Various clustering methods are commonly used in microarray data analysis (Eisen et al. 1998; Spellman et al. 1998; Golub et al. 1999; Tamayo et al. 1999; Hastie et al. 2000; Pan 2002). In these methods, expression levels or ratios with sampling errors within experiments are usually analyzed directly, which may introduce noise and even bias in identifying groups of genes and thus result in the false interpretation of gene-expression patterns. Our method is complementary to the current clustering methods. In our method, interesting effects (such as the gene × treatment interactions here) can be predicted and/or estimated. Investigators can use these genetic effects in clustering to make sure the inputs are biologically meaningful. In our previous study, we also proposed a dissimilarity coefficient for clustering populations, using mixed linear models (such as the models proposed in our microarray study). The dissimilarity coefficient has two parameters, for squared difference of marginal mean and variance component of interaction, and has appropriate statistical properties (Zhu and Weir 1994b).
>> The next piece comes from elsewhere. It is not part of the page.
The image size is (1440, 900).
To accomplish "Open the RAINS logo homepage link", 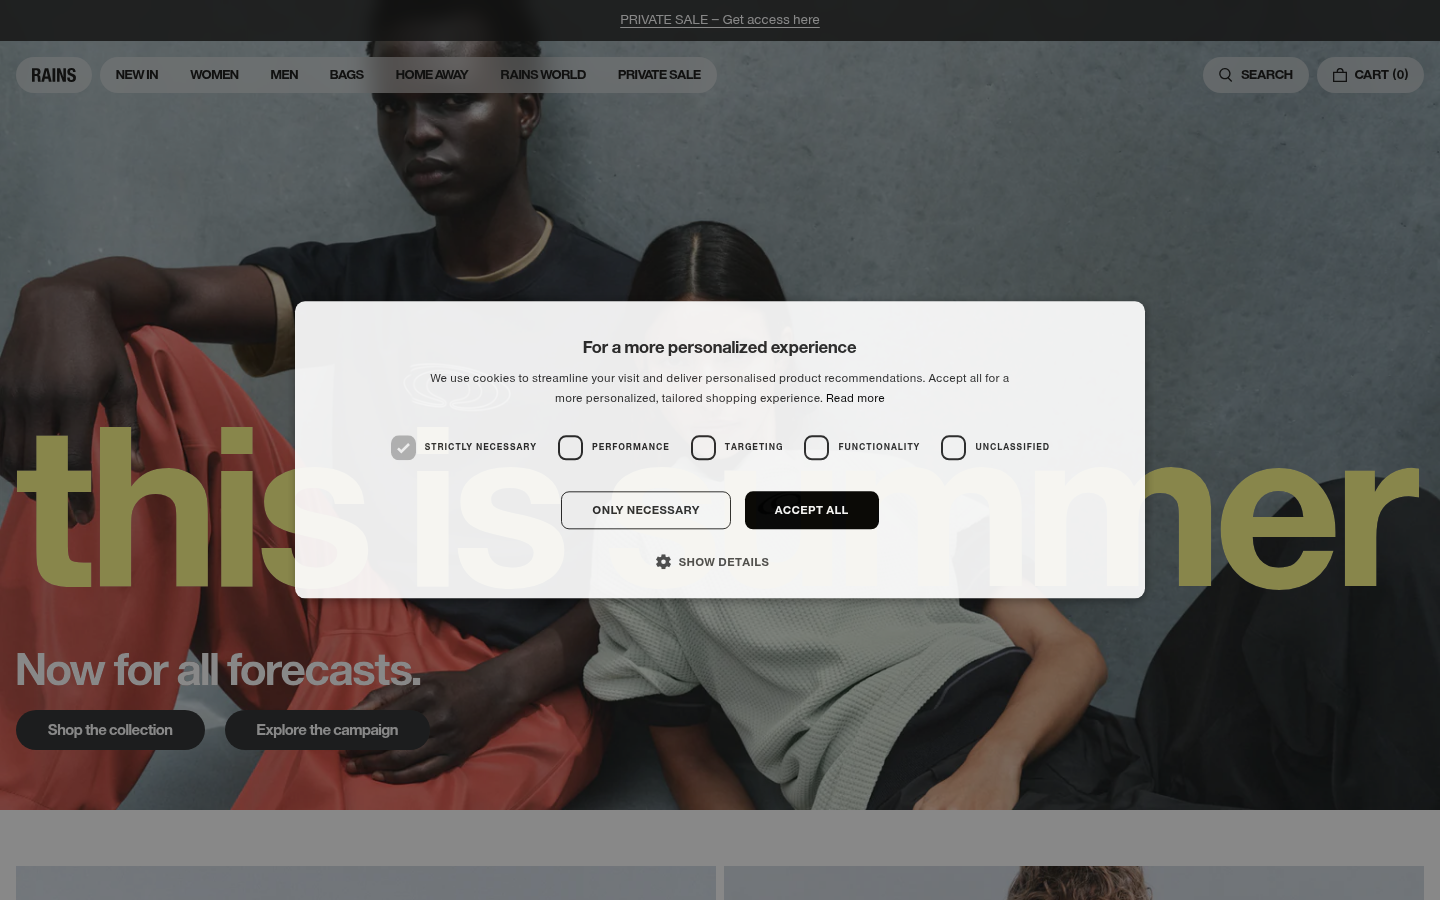I will pyautogui.click(x=54, y=75).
Incorporation of such techniques in our method specifically for microarray data is straightforward and awaits further investigation.

In our simulations, we investigated the impact of various source variations on the efficiency of identifying genes expressed differentially among different treatments. We found that the same method resulted in dramatically different efficiencies (power, false discovery rate) under different configurations of the remaining source variations, given that the proportion of GT interactions accounting for the total gene-expression variations was fixed. For example, when V GT /V P =0.6, the t-test method had 40% power in identifying DEGs when the dye effect and gene-specific dye effect accounted for a majority of the remainder variation, while this method had less than 10% power when the array effect and spot effect dominated the remainder variation (Fig. 1). A similar trend was observed in our method. This suggests that the efficiency of detecting DEGs is more affected by the systematic variation arising from arrays than that from dyes. If the experiment is finished for several batches within each array, the batch effects in the arrays may be considered to diminish the systematic errors. Modeling such effects or other appropriate effects in the single- and multi-gene models is straightforward in our method. Our studies have an important implication for the experimental design and execution of microarray studies. A desirable experimental design of a microarray should keep experiment-wise systematic errors as low as possible and, at the same cost, selectively diminish the systematic errors of some specific factors (such as the arrays here) that have more effect on the efficiency of detecting DEGs.

Treatments, genes, dyes, arrays and their interactions are well known as the source of effects contributing to variations in microarray data (Kerr et al. 2000; Churchill 2002). However, simulations of microarray data have not gained wide acceptance because, in the real world, a potential complexity may be involved in these source variations. This also makes difficulties for theoretical justifications of different statistical methods. In our study, in addition to simulated data, we compared experimentally the mixed-model approach with the t-test, using a real dataset for identifying unstable transcripts (Gutiérrez et al. 2002). The results showed that our method can identify more unstable transcripts than the t-test. We suggest researchers check their data distribution and pre-analyze various source variations in their experiments. Our method can be a competing candidate approach for those datasets which depart from normality and have moderate experimental errors.